花葬

「こりゃすごいな」


 滅多な事では感嘆の声をあげないパイソンであるが、流石に目の前の光景を見てしまってはそうにもいかない。


 歩を進めると進めるたびに、事切れたぎけつに染まった有機物と無機物の混合物を見てきたのだが、足を踏み入れた広間では十を下らない義体処置者サイボーグが屠られていた。


 屠殺場の凄惨さで辺りに倒れ伏した義体処置者サイボーグ達の成れの果ては、確かに目を覆いたくなるほどであったが、しかし今更こんな光景に一々怯んでいられるほどパイソンはのどかな性質の人間ではなかった。


 ――エリナを置いてきてよかったぜ。


 彼が本当の意味で感嘆の声をあげたのは、この地獄絵図が一切の銃火器を使用した形跡が見当たらない事にあった。壁に弾痕が無いどころか、硝煙の臭いすらない。

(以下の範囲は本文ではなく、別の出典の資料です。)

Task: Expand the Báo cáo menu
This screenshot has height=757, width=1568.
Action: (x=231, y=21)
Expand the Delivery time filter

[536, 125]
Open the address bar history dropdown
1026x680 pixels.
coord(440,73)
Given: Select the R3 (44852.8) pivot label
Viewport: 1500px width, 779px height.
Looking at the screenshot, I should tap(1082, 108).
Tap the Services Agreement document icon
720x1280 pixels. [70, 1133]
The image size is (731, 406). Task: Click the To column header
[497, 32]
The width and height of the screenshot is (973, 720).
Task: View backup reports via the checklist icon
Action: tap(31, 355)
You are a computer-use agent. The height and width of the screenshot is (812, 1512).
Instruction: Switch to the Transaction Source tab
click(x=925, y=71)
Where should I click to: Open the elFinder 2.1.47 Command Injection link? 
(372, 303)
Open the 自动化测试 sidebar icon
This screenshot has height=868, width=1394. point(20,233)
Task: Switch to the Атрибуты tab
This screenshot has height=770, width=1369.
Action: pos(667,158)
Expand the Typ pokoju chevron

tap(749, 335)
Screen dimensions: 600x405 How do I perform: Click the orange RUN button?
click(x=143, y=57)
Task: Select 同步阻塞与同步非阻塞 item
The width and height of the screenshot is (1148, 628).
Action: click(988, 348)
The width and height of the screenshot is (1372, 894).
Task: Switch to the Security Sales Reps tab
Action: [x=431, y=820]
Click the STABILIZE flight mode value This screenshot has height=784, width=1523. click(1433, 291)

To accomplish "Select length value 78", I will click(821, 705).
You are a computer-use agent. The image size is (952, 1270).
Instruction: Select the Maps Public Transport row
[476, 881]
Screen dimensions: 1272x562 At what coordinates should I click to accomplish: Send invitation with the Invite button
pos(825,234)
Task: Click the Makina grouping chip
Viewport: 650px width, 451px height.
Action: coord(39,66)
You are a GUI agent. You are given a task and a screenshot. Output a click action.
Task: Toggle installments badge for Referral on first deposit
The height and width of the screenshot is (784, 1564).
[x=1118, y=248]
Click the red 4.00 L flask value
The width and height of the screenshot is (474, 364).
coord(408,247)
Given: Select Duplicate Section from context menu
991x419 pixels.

 ここに到るまでと同じように、素手で行ったとしか思えぬほどに、辺りに立ち込める空気は――奇妙な事だが平穏に満ちていた。

 まるで、義体処置者サイボーグ達が人工臓腑を強制停止して、集団自殺したかのような――。

 電磁誘導EMPの可能性すら疑うレベルだが、であるならば未だ供給されている電力はどうなる……。


 機化外科ハードブーステッドクリニックの外科医にも劣らぬ繊細さで義体を解体、または耐ショック機構が備わっている人工臓腑に壊滅的な損傷を与える下手人など、悪い夢を見ているような気分だ。


「まさか、だろ」


 背筋辺りから走り抜ける蟻走感ぎそうかんを味わいながら、パイソンは一人ごちた。心当たりは無きにしも非ずなのだが、だが、その心当たりが下手人であるならば、まだ悪夢的手練を持ち合わせた謎の人物の犯行と見た方が余程夢見がいい。


 ふと見ると、神門は神門で義体処置者サイボーグの遺体を踏み荒らす事はないものの、人畜生共に哀悼の意を表する必要などないといった様子で、完全に眼中にない。彼は一貫して、人籠で飼われた少女の安否こそを最優先としているのだ。

 元々、民族的に倫理観が強いとされている秋津人の神門にとって、地下組織レジスタンスとは名ばかりの畜生の群れと相容れるわけがなかった。


「……」


 割り切った、冷淡な心で一部屋一部屋を確認して回っていた神門だったが、ある部屋の入口でその足が止まった。


 その部屋の扉は――どういうわけか外れて、倒れ伏している。中心には余程の圧力を受けてか、抉るような大穴が口を開いている。


 訝み近づこうとしたパイソンだったが、彼の背中を見て何故か得心し、それを見守るように足を止めた。この窖に来る途中に気づいた、内ポケットに忘れ去られていた一本の煙草YAMATO魂を取り出す。



 * * *



 一歩ずつ噛み締めるように中へと歩を進める神門が見たものは、玄天街では珍しい高級ジェルベッドに横たわえられた人籠の少女の姿だった。


 首筋から真っ赤な血を流し、引き千切られた旗袍チーパオと相まって、痛々しく退廃的な美の世界を演出している。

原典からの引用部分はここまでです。